India—a country with few Internet homeruns—took longer. But Kalra’s company is now making $5 million in US dollars of profit this year and doing more than $500 million in gross bookings. Revenues are up 88% during the recession and one-out-of-every-twelve domestic flights in India is booked via MakeMyTrip.com. After airline tickets, the second biggest category is railway tickets—the site sells 2,500 of them every day. Kalra is busy interviewing a lot of US-trained management types to augment the team. Don’t look now, but MakeMyTrip could be India’s next dot com IPO. (Like most well-behaved CEOs, Kalra wouldn’t comment on any immediate IPO plans.)
Why does travel take off so fast? For starters, it’s one of the only categories where you buy something that’s delivered over email. Forget costs—in emerging markets shipping to far-flung areas doesn’t always exist. Kalra says etickets may have saved the company. For most, booking online doesn’t require a huge change in the way they buy travel. In pre-Internet days in India and the US most people booked travel through a travel agent who’d pull up inventory in a computer. The Web just cut out the middleman. (And his fees.)
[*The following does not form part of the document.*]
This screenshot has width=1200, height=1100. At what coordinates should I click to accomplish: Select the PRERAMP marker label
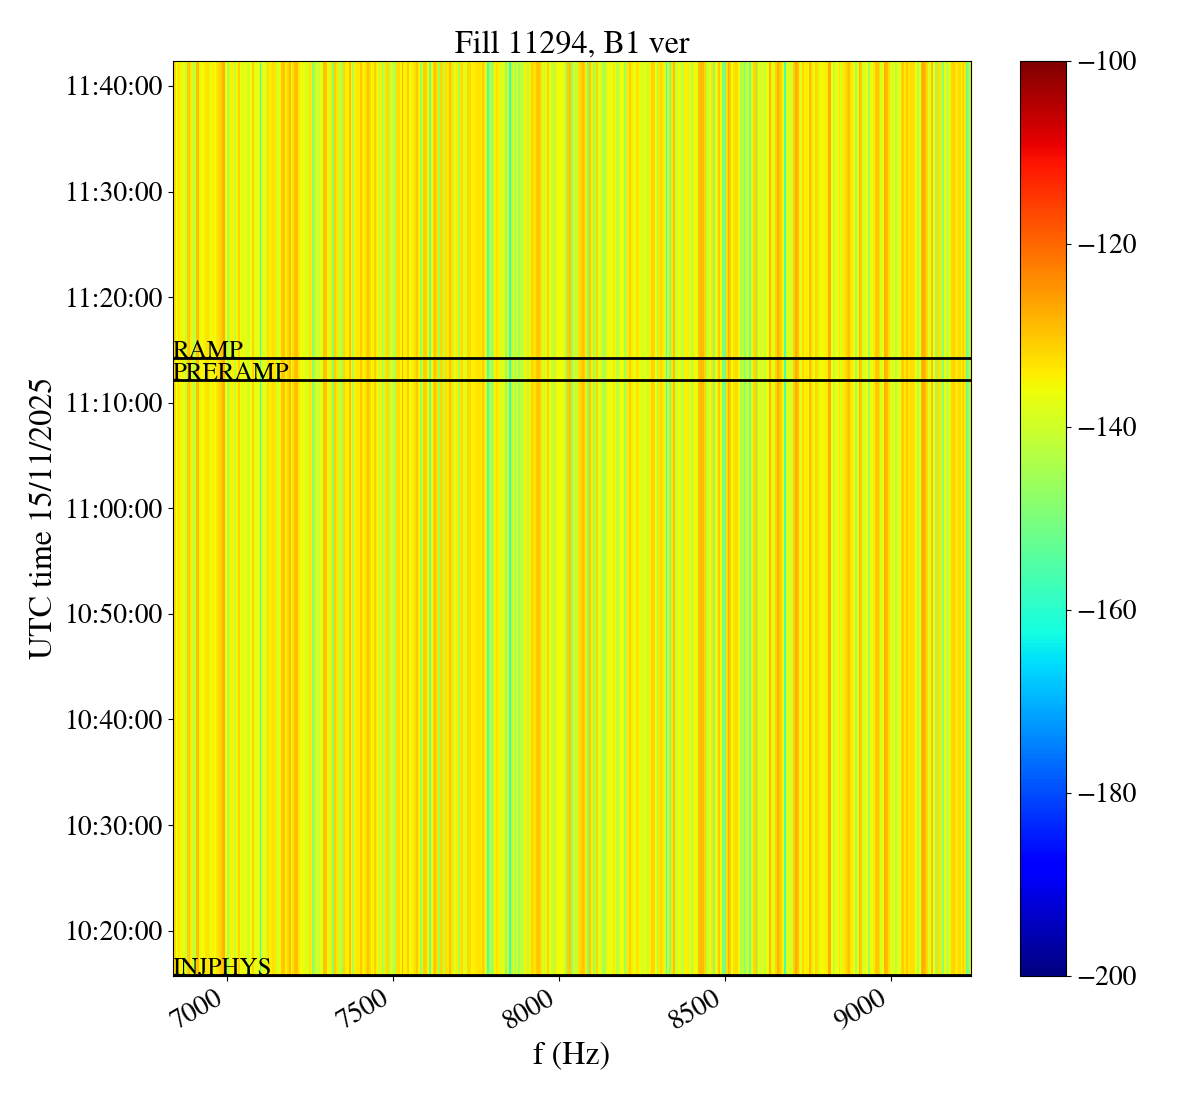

And because a ticket or hotel room is a perishable asset, someone who can move those assets can get a nice cut. Kalra has made more money during the recession by getting better rates from anxious suppliers.
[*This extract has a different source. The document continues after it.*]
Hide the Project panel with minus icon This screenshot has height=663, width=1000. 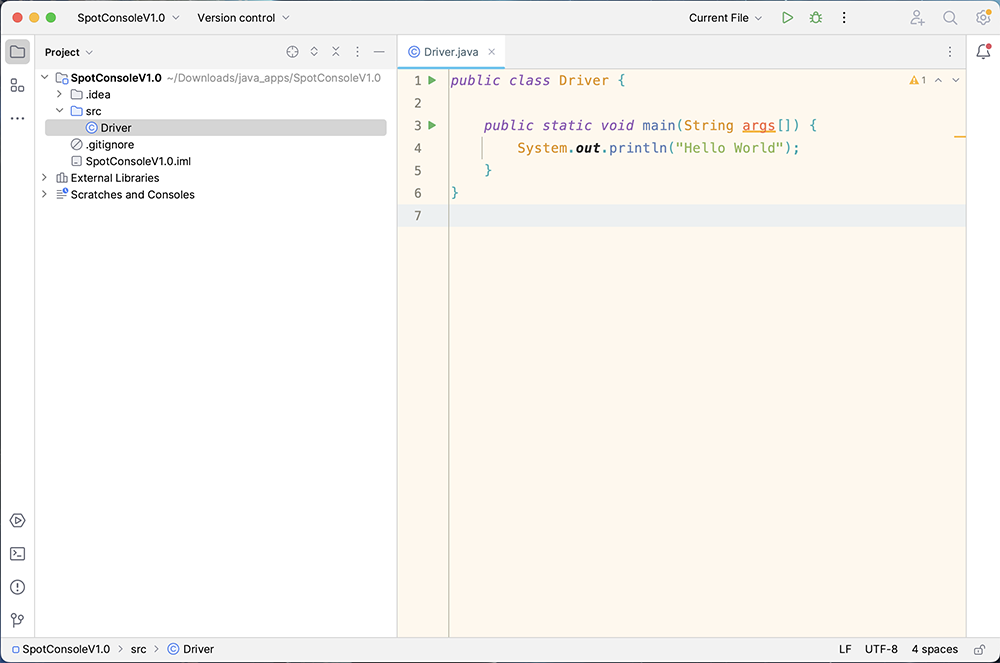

Travel won’t be the ecommerce exception forever. India’s rush of a
middle class with disposable income is evolving fast. When Kalra was
growing up no one went on Honeymoons abroad and now most of the kids in
his office do. And hotels were verboten—you visited family and stayed
with family. Kalra has a hunch the next local ecommerce hit could be FlipKart
,
an online book retailer with a whopping 5 million monthly uniques,
profitability and a new round of cash from Accel in the bank.
And there’s the so-called “last mile” problem. Kalra doesn’t plan on addressing it by opening more stores. Instead, he’s playing with the idea of a business-to-business product, where existing local travel agents would use a slow-connection optimized version of MakeMyTrip to access more inventory than they can now and sell through the site’s existing back-end system. He doesn’t want to cram an efficient online option down the throat of a population that knows its local travel agent and likes to go in and chat with them, have a cup of tea and discuss cricket scores. And clearly one deal with a travel agent is a far more efficient way to reach a whole village.
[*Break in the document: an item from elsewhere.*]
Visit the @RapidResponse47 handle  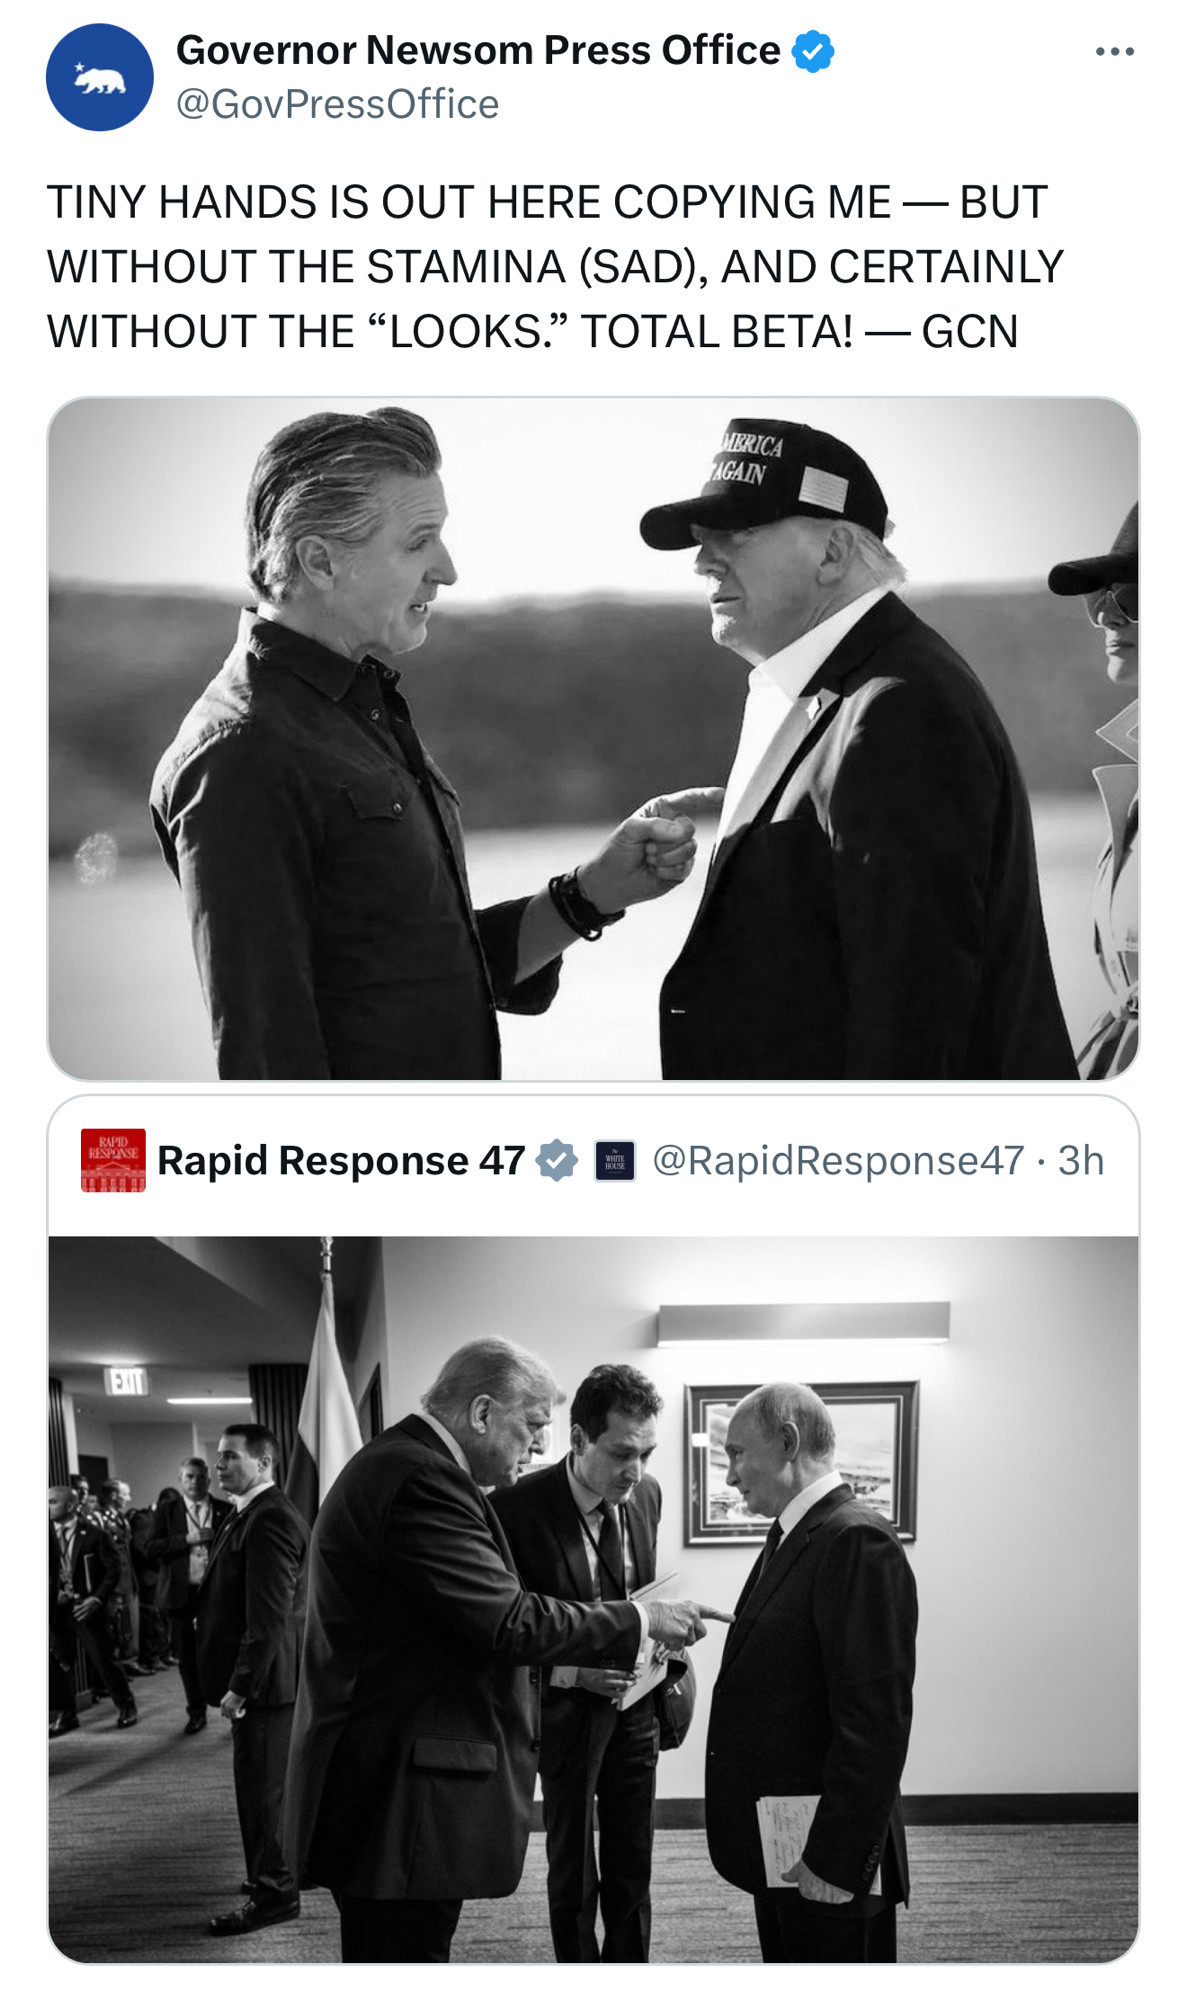[x=838, y=1160]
Kalra is smart. He studies every competitor out there. He’s ripped ideas off lesser-known companies like FareCast.com, corrected me on the pronunciation of China’s up-and-comer Qunar.com (so much for my Mandarin lessons), and can quote Expedia’s customer conversion rates. (They’re 6%, by the way. His are 7%. It’s the most important metric he watches.)
Ahead of his time or no, Kalra is glad he took the risk when he did. He’s not sure he would today even with more money in his savings. He’s also glad he didn’t give up on India’s domestic market, “If I’d been in Silicon Valley I’m convinced we might have reached scale in half the time, but we also probably would have been obliterated by the competition.”
That’s the benefit of slowly emerging markets that’ll eventually have a big payoff—you get time to make mistakes.